Belgique

L’Exécutif des Musulmans de Belgique a annoncé vendredi dans un communiqué qu’"après trois années de larges concertations menées au sein de la communauté musulmane de Belgique, il remettra son projet de renouvellement final au ministre de la Justice le 1er mars prochain". Et d’ajouter que "les grandes lignes de ce projet ont déjà été accueillies favorablement par Stefaan De Clerck en mai 2010". Cet optimisme n’est pas partagé, loin s’en faut, par l’Alternative démocratique des Musulmans de Belgique qui craint que la réforme soit marquée par certaines pressions extérieures pour ne pas dire étrangères.

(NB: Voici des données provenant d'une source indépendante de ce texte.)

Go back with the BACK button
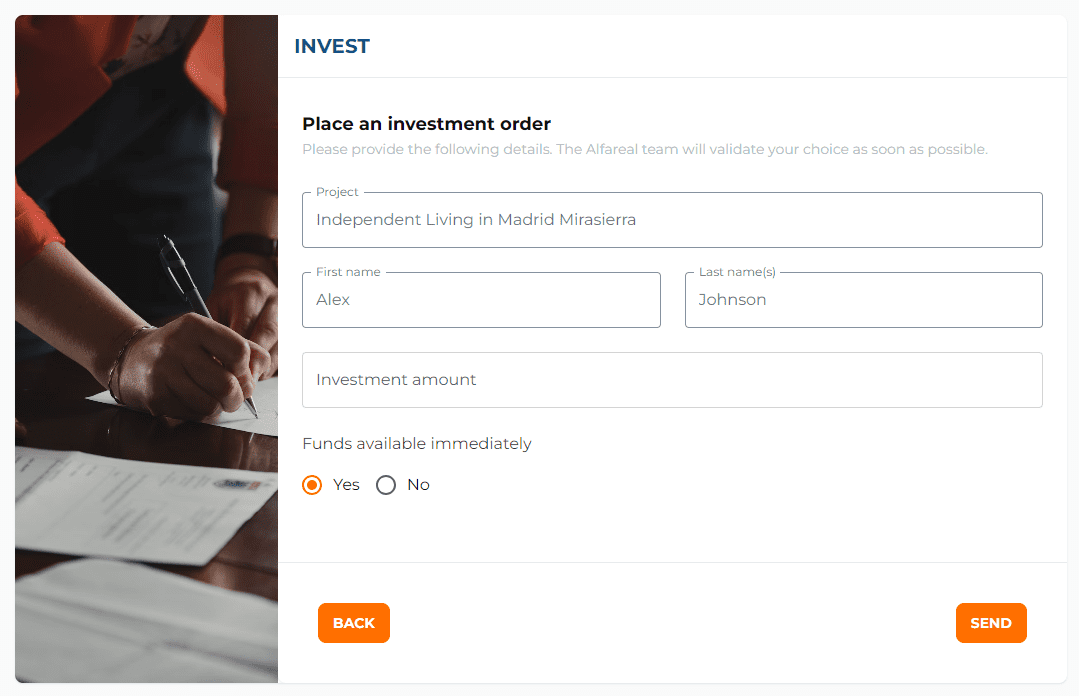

Et c’est ce qui l’amène à lancer un véritable SOS.

L’ADMB ? C’est une plate-forme qui dit "regrouper les forces vives de toutes les composantes de la communauté musulmane de Belgique sans distinction d’ethnie, de genre, ni d’écoles juridiques". Sa vocation ? "Promouvoir un Organe chef de culte re pré sentatif, démocratique et indépendant de toute forme d’ingérence." Pour sa porte-parole, IsabelleSoumaya Praile, "on est en effet dans une dérive communautariste inquiétante car quel ques membres de l’EMB ont confisqué le processus de consultation qui devait mener à un renouvellement de l’institution". Et de pointer "des organisations coupoles proches voire directement dépendantes d’Etats étrangers qui s’apprêtent à proposer un projet de renouvellement sans aucune légitimité". Sont visés ici à la fois la Turquie et le Maroc qui "ont régulièrement manifesté une volonté claire de contrôler la population musulmane de Belgique et de maintenir une mainmise sur leur processus d’intégration". Pour Isabelle Praile, "quelques (ex-)membres de l’EMB développent un projet reposant uniquement sur deux organisations coupoles turques et une marocaine qui représentent 120 mosquées sur 300 recensées en Belgique. Et cela , sans aucun contrôle de l’Assemblée générale de l’EMB". En les suivant, on confierait les processus de reconnaissance des mosquées et de désignation des imams ainsi que les nominations des enseignants de religion islamique et des conseillers islamiques en milieu carcéral à des musulmans à des Etats étrangers. "L’enjeu est donc de taille. Des pays tiers ne s’y sont pas trompés. L’exemple récent de la Tunisie benaliste et de son réseau tentaculaire de contrôle de ses citoyens en Europe a pourtant démontré le danger qu’une telle perspective peut faire peser."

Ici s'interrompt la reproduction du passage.